10,393 attachments is OK for the editor. As you found, the editor can scale up to around 80k. We might be able to scale farther, but honestly we don't put a lot of effort into that. You probably shouldn't rig 80k attachments in the editor as it would take an ungodly amount of effort. At that scale you definitely want to find other ways to do it.
New skins aren't just texture swaps – they have unique meshes, attachments, and even animations, so artists have to build them in Spine. Can't do it at runtime easily.
Every mesh is truly unique? Are you sure you can't use template attachments? It may be easier (now) not to, but the advantages are great.
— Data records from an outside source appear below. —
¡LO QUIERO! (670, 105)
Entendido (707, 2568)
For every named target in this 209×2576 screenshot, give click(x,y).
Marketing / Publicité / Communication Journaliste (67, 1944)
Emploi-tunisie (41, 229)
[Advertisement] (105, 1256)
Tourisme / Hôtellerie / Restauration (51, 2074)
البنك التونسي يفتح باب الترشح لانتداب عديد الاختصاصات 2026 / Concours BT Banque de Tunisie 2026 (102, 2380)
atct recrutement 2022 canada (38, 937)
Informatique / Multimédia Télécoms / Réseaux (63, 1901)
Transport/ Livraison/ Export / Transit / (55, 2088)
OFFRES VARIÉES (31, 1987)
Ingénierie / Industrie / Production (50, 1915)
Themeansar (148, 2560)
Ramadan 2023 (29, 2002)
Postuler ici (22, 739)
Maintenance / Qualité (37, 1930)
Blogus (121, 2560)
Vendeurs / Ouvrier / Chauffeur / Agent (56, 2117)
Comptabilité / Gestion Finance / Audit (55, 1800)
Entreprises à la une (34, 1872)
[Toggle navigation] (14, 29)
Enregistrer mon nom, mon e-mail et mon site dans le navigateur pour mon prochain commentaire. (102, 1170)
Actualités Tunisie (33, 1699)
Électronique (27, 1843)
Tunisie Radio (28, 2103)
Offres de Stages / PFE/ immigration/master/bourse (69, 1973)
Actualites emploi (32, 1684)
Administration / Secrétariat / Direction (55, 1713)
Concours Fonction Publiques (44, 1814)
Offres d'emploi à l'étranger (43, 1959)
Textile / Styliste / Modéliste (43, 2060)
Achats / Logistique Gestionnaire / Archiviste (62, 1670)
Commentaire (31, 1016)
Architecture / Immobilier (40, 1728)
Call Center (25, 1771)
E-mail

When using templates the images don't have to be the same, it's normal they have whitespace. With region attachments the whitespace doesn't take up atlas space and doesn't even use up fill rate at runtime, since it is not drawn at all -- prefer regions over meshes where possible.
Editor performance aside, needing to rig tens of thousands of attachments in Spine is very time consuming. Templates and conventions can save a LOT of time and effort, allowing artists to focus solely on generating new content. Even if you need many templates, reuse could still save you a lot.
We don't have a way to do partial skeleton exports. A single skeleton is always exported together, as fracturing it into pieces invites problems that wouldn't otherwise exist. Still, you could export and then break up the data relatively easily. If you do, I suggest doing it with the binary format. However, doing that solely to avoid loading attachment data at runtime isn't worth it IMO. 6MB memory per 10k attachments is reasonable.
Exporting the whole skeleton but only a single skin, so it can be imported back into the editor, isn't great. I think a better idea is (worst case that you can't use templates) to just copy your project, delete all the skins, then juggle 2 (or more) project files. That allows you to scale to any number of attachments, as far as editor performance is concerned.
That works OK as long as you don't change the structure (don't add new bones, slots, or constraints). At some point you probably don't want to keep adding those things anyway. If you do need to change the skeleton, you'll have to change it in all project file copies. That is the fragile part.
With multiple projects, at runtime you may be able to load multiple skeletons, then use skins/attachments from one skeleton in another. Check what references are kept to be sure, there may be some minor fix up. If you mess up and change the skeleton bones/etc things will break.